But, it’s an opportunity to show people who have a similar issue to handle, that it is surmountable. You can live a life, a full life, even though having something so frustrating,” reflected Brown.

In 2006, Major Brown’s second assignment to Texas, left him feeling honored and privileged.

“It’s the largest self, supported Salvation Army in the world. The Dallas Fort Worth command has about 400 employees, 74 programs, its the largest independent command in the world. It was a challenge, we found ourselves always working there, every weekend, every evening something was happening, at the same time we accommodated almost 2,000 men, women and children every night,” shares Major Brown.

As Area Commander, he developed a relationship and support from America’s Team and Jerry Jones.

“There was a great interaction with the Dallas Cowboys football team. The opportunity to meet all the players and have them come into our programs, serve meals, run camps for the kids. And, the Entertainers like Kelly Clarkson. She’s from Fort Worth, and she would come and take an interest in the children in our after school programs,” said Major Brown.

After Texas, Brown had another major assignment in Atlanta, as the Community Relations & Development Secretary for The Salvation Army’s U.S.A. Southern Territory. In that position, he was the Chief Development Officer overseeing a range of fund raising initiatives. He was also responsible for communications, public relations, website development, emergency disaster services, advisory organization development, and volunteer development. In the summer of 2012, Major Brown and his wife headed to Mobile.

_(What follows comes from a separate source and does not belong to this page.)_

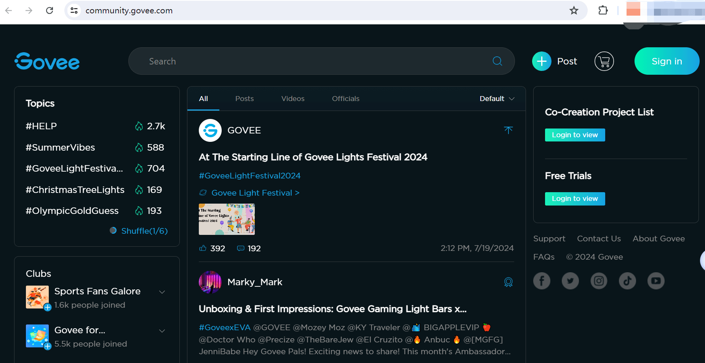Click the search magnifier icon
This screenshot has height=363, width=705.
pyautogui.click(x=497, y=61)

“In the Salvation Army often husband and wife serve side by side. My wife Susan and I felt we’d served long enough in the sort of headquarters administration type role. We were looking for some challenges.   My two grandsons live in Pensacola. So, we wanted to return to frontline Salvation Army work again.   We’re seeing our clients, the people we work with everyday here in coastal Alabama. It’s a great area; we love living here. We see so much need, but also tremendous potential as well.   We have lots of ideas for programs and expansion of the Salvation Army. These opportunities are only really available at a place like Mobile. Many of us are multi-tasking all the time, and I really enjoy helping, hands on, people who are need. Often many times I think that its only through where we’re born and into what family we’re born into, any of us could find ourselves in their situation. As you get older, as you mature, as you learn more, I think the tendency is to focus more on what is truly important in life. I feel I’m in a time in my life where I want to be involved with the frontline services. Here I am an administrator, I am a fundraiser. At 8.30 on Sunday morning I have a church service here, where I get to preach to 70 or 80 men who are in recovery.   We have a great time, they enjoy it, I enjoy it,” shared Major Brown.

Major Brown’s grand children live in Pensacola and that’s another reason he and his wife Susan love it here on the Gulf Coast. He said one of the Salvation Army’s challenges is to help the community not fear the homeless. Major Brown believes that it’s only through where we’re born, and into what family we’re born into, any of us could find ourselves in their situation.